▶ **ASSIGNMENT**:
Until you reach the line containing "Jolanda (338, 1502)", reproduce each line of the listing exactly, please, and include that line as well.
ENTRIES SUPPLIED section start
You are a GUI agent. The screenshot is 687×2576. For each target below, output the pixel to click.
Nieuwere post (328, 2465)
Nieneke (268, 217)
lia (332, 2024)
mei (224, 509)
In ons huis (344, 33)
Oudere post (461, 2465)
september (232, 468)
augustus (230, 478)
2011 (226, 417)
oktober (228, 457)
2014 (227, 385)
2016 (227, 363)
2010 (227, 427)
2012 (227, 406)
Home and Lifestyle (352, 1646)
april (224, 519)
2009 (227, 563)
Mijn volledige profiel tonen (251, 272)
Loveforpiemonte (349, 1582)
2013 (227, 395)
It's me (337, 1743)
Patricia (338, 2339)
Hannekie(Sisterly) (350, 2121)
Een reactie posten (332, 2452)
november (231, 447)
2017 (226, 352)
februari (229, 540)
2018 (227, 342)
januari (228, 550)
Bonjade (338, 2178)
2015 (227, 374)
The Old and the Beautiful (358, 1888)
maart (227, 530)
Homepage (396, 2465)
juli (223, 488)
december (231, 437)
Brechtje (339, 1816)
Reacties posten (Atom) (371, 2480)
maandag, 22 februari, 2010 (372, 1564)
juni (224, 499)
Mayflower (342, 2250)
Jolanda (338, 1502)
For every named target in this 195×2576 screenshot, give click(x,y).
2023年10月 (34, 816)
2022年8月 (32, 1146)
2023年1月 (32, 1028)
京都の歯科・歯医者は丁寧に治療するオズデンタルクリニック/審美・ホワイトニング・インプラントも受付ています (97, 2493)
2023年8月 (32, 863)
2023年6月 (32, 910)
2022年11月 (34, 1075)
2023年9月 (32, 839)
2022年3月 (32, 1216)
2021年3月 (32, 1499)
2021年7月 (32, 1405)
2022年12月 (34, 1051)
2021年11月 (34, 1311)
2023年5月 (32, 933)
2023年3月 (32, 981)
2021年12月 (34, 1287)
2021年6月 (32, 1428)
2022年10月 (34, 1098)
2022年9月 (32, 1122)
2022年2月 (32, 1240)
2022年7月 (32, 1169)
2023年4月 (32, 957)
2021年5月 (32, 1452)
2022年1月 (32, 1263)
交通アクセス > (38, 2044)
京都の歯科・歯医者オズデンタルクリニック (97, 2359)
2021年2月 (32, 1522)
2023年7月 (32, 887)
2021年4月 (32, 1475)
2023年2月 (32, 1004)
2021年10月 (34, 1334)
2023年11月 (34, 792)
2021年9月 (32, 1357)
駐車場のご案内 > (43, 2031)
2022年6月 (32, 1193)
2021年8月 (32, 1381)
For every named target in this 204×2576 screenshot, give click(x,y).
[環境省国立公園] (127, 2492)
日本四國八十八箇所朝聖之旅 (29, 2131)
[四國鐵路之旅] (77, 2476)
ENTRIES SUPPLIED section end
▶ **RESPONSE TO THIS TASK**:
You are a GUI agent. The screenshot is 687×2576. For each target below, output the pixel to click.
Nieuwere post (328, 2465)
Nieneke (268, 217)
lia (332, 2024)
mei (224, 509)
In ons huis (344, 33)
Oudere post (461, 2465)
september (232, 468)
augustus (230, 478)
2011 (226, 417)
oktober (228, 457)
2014 (227, 385)
2016 (227, 363)
2010 (227, 427)
2012 (227, 406)
Home and Lifestyle (352, 1646)
april (224, 519)
2009 (227, 563)
Mijn volledige profiel tonen (251, 272)
Loveforpiemonte (349, 1582)
2013 (227, 395)
It's me (337, 1743)
Patricia (338, 2339)
Hannekie(Sisterly) (350, 2121)
Een reactie posten (332, 2452)
november (231, 447)
2017 (226, 352)
februari (229, 540)
2018 (227, 342)
januari (228, 550)
Bonjade (338, 2178)
2015 (227, 374)
The Old and the Beautiful (358, 1888)
maart (227, 530)
Homepage (396, 2465)
juli (223, 488)
december (231, 437)
Brechtje (339, 1816)
Reacties posten (Atom) (371, 2480)
maandag, 22 februari, 2010 (372, 1564)
juni (224, 499)
Mayflower (342, 2250)
Jolanda (338, 1502)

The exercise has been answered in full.